+ What's on: セツナレンサ, by Radwimps
I wanted to write about Japan today, because it's been on my mind a lot the past few months (the past few months, technically, but now and then I hit my stride and don't notice its absence as much). I wrote four different posts, then deleted all of them, and decided posting pictures would probably be more cathartic. But as I was going through my photo albums (the "Japan" folder on my hard drive is nearly 5 GB) I started to despair. I couldn't find the right photo - or photos, plural - to sum up that hollow ache.
Then I found this one.
At first glance this picture is nothing special. It's just a fuzzy too-close picture of alcohol taken with a phone camera. It's one of probably fifty pictures of alcohol I have on my system (not exaggerating; I bought us so much alcohol in San Francisco KM and I had to name our alcohol cabinets).

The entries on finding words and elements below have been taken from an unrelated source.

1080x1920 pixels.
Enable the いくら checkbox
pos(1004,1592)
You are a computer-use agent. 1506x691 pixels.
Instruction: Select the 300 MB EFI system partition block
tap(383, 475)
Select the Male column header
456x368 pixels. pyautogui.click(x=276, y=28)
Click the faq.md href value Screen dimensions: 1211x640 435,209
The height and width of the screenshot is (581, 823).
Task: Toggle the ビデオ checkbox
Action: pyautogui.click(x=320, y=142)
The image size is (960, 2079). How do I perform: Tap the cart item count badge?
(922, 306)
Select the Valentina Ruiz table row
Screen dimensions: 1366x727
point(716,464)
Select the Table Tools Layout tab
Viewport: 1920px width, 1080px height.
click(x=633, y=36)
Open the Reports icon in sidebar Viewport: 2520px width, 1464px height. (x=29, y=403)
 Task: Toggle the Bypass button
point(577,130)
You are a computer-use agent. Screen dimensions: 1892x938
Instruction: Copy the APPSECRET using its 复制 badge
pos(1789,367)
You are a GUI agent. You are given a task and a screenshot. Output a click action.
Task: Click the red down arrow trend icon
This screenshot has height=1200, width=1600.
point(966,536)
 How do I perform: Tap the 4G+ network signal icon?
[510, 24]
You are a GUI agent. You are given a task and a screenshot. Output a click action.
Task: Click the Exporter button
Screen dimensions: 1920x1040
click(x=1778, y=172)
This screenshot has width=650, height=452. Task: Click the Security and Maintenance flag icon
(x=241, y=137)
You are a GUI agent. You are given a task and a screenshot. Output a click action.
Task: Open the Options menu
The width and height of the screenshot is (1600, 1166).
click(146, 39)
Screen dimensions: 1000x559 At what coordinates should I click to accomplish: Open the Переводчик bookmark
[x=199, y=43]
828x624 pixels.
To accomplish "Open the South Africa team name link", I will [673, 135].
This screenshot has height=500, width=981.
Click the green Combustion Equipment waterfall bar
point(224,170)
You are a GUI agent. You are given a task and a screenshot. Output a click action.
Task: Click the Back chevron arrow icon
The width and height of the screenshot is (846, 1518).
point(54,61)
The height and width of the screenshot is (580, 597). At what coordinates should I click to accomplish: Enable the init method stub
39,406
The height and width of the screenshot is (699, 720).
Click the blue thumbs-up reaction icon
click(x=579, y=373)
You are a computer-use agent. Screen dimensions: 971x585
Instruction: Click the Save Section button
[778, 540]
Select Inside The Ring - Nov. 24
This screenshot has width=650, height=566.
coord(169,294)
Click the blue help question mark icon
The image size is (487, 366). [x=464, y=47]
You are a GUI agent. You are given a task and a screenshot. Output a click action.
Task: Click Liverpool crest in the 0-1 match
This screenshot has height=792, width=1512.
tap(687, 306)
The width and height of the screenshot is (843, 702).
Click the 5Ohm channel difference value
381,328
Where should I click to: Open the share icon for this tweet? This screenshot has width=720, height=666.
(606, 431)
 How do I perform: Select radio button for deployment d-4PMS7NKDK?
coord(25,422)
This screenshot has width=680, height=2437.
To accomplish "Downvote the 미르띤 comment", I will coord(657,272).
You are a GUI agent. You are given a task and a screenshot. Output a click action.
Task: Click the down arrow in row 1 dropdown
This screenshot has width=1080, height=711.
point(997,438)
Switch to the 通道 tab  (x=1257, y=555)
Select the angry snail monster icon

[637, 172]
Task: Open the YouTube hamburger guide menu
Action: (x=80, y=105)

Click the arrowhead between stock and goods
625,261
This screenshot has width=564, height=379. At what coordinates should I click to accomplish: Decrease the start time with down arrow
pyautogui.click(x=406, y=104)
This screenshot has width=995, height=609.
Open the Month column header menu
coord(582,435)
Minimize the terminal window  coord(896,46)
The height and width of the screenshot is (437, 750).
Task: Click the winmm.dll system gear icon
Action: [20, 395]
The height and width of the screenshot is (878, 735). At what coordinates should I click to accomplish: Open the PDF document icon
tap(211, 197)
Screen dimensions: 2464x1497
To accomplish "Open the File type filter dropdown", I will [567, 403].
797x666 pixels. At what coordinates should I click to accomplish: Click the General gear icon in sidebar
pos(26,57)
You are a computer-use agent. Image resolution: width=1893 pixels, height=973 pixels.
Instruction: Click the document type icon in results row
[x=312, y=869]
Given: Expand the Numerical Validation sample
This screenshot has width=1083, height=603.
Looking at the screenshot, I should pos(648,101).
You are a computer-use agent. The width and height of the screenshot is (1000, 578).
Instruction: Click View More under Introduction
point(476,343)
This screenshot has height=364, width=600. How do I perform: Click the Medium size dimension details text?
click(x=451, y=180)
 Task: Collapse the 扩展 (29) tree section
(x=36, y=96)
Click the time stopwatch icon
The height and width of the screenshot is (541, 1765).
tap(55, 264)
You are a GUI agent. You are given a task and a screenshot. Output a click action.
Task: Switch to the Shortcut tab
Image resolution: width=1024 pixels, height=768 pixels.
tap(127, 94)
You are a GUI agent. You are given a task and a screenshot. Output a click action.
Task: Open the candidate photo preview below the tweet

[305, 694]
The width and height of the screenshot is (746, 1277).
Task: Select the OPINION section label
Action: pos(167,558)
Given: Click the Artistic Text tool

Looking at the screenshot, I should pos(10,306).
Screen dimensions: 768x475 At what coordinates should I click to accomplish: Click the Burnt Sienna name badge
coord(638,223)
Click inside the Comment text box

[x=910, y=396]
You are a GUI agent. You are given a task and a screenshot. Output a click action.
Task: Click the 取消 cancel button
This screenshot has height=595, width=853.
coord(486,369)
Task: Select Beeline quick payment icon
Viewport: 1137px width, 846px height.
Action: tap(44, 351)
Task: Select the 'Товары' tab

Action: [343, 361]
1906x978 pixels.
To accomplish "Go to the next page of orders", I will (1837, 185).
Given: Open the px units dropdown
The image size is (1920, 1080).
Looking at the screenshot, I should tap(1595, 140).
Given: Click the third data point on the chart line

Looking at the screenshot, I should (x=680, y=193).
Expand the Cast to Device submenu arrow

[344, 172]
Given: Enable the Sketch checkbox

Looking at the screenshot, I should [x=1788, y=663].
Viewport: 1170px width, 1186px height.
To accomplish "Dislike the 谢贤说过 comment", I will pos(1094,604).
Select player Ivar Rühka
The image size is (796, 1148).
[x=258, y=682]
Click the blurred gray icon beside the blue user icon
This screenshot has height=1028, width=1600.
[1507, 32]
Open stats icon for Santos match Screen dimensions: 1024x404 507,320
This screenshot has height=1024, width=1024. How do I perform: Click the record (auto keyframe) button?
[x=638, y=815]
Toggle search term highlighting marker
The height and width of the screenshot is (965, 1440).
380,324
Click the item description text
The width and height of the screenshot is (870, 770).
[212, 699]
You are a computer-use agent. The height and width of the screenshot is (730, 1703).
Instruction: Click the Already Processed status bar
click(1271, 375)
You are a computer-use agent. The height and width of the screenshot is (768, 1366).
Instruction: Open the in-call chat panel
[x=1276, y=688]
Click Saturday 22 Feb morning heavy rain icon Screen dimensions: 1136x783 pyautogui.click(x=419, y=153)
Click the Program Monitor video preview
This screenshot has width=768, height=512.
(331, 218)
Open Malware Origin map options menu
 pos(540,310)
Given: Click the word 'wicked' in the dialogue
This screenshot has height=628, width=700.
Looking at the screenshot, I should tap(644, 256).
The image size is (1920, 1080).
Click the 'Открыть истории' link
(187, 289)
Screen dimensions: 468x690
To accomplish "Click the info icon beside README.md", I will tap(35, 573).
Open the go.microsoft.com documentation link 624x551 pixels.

But I bought this shot in Hiroshima. I can't remember how it tasted, but I remember that day: the complicated feelings my trip through the museum created, how vibrant the city looked despite the ghost in its midst, the two Japanese ladies who laughed at the thought I might understand Japanese beyond "sushi" and "Fuji", the boy at the Ota River who played his guitar and sang at the top of his lungs like he didn't care who heard and knew he'd never grow old--
--and that one memory is vivid enough it all comes back: the winding road between my apartment and Chukyo University, the first time I understood the biting frustration of culture shock, the sing-song voice on the train lines announcing the next stop, the house in Musashino with its sliding doors, nikuman and anpan and taiyaki, the time I crashed my bike so hard near a train station exit I lost both of my shoes (and entertained the rush-hour crowd, I'm sure), the train crossing in Sendagaya and the absolute serenity of the Silver Pavilion in Kyoto--
--and I am as comforted as I am sad.
So really, this picture sums it up for me better than a thousand could.